Dal produttore al consumatore, senza intermediari, il Funghetto arriva a invadere le tavole calde di ogni posto turistico del mondo.
Ma cos'è il Funghetto?
Una lamella viscida, di colore muffoso e dal sapore acido, acido come l’acido ascorbico, nel quale può conservarsi per anni prima di essere inoculato in un toast. Nuota elegantemente nella brodaglia del calzone scongelato, fa le uova nella crépe, e se immerso in una zuppa orientale si trasforma in una grossa lumaca galleggiante, il cui sapore si sposa a quello del latte di cocco come il pomodoro marcio alla panna.
Eppure nessuno dice niente.
Sono riusciti a chiudere Green Hill, e il fabbricante di Funghetti ha invece firmato un accordo con il Kosovo per la fornitura di scatolette all'uranio impoverito.
Tutti a fare cin-cin e a guardare il tramonto, mentre il Funghetto sguscia fuori dalla colata di formaggio scadente e scodinzola alla ricerca di un angolo umido e oscuro sotto il frigorifero, dove tenterà di riprodursi con la fotosintesi del freon.
No, non temo di gridare al mondo che oramai è troppo tardi.
Non c’è più tempo per sensibilizzare il kebabbaro su Trip Advisor, suggerendogli anonimamente di sostituire il Funghetto con una scorza di limone, se proprio ci tiene, o con un verme degli abissi.
Non disponiamo di alcun vaccino efficace: a Ginevra hanno tentato di bombardare il Funghetto con i neutrini e lui si è autoincapsulato nella sua bava, riproducendosi per gemmazione e dando vita a Funghetti con un quoziente intellettivo potenziato.
I protocolli di sicurezza dell’Area 51 sono stati bypassati dall’apparente innocua consegna di una pizza mushrooms&pepperoni del take away.
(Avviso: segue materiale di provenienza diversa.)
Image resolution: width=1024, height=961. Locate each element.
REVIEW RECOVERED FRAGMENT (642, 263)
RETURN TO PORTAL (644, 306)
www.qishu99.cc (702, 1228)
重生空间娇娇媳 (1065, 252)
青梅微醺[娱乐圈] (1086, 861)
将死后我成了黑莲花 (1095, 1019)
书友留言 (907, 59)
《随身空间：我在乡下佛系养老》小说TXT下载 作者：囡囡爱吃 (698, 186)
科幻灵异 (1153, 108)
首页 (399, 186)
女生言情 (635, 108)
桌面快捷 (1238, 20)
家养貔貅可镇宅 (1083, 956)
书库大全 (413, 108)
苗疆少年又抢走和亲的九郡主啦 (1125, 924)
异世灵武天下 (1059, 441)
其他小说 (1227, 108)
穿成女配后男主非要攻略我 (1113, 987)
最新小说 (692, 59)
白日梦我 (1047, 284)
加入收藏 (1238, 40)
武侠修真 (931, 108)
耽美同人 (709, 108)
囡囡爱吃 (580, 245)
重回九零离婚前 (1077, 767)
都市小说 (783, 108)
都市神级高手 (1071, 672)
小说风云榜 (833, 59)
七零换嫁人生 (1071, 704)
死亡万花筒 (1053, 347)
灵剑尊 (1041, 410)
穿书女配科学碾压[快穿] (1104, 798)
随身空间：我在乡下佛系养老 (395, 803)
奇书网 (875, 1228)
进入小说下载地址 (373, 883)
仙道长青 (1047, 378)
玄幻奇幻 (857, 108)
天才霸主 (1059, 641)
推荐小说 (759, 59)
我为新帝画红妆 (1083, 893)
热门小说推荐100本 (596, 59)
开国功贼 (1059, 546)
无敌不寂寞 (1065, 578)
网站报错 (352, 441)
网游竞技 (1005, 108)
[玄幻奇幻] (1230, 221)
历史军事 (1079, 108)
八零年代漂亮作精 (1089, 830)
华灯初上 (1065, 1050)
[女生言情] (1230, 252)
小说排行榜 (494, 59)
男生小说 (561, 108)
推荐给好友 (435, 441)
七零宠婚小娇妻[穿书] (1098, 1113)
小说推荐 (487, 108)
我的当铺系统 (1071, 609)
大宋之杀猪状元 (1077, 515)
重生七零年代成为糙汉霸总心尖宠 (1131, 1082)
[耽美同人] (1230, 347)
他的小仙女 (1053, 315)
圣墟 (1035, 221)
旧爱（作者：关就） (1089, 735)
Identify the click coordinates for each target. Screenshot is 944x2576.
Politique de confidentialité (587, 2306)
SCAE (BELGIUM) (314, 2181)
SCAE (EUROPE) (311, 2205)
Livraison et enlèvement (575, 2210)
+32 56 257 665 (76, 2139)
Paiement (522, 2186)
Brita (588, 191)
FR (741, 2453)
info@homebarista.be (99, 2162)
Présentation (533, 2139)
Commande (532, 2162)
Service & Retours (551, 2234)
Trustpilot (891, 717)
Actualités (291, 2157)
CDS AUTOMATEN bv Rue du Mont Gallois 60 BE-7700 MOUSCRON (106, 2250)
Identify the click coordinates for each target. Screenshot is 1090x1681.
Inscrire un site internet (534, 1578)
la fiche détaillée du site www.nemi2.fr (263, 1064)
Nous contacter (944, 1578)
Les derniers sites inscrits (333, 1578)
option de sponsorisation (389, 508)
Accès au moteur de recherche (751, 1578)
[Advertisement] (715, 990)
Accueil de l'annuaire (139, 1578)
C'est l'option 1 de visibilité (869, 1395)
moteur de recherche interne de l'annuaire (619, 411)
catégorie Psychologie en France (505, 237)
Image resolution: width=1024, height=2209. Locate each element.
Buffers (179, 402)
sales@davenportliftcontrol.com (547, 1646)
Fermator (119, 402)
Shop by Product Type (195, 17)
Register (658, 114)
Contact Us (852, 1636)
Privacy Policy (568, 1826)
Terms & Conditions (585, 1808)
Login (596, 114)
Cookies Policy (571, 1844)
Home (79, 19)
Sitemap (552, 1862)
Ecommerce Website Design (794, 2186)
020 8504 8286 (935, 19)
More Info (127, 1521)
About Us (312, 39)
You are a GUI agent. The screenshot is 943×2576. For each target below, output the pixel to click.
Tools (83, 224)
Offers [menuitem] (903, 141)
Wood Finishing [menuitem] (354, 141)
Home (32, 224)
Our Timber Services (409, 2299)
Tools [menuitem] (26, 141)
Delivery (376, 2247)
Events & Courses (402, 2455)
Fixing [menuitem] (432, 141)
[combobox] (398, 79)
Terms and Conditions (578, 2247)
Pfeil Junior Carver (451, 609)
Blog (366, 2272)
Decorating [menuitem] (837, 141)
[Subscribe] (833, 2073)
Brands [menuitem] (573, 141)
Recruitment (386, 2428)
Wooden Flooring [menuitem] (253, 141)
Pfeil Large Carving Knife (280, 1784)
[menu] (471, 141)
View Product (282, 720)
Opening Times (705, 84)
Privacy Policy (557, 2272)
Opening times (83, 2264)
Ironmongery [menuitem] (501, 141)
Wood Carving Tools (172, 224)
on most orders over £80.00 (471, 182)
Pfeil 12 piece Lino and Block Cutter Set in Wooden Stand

Colonizzata dal Funghetto, l’Area è ora purtroppo inaccessibile. Alcuni alieni hanno debolmente protestato, ma nessuno di loro era abbastanza in salute per sferrare un attacco decisivo. Sapremo farlo noi?
Avremo la forza di stanare ogni Funghetto in ogni ristorante e dare la vita combattendo, per il bene delle generazioni future, come ne “L’invasione degli ultracorpi”?
O come solito, sottoscriviamo una bella petizione, apriamo una pagina fan e continuiamo a subire fino alla fine del mondo?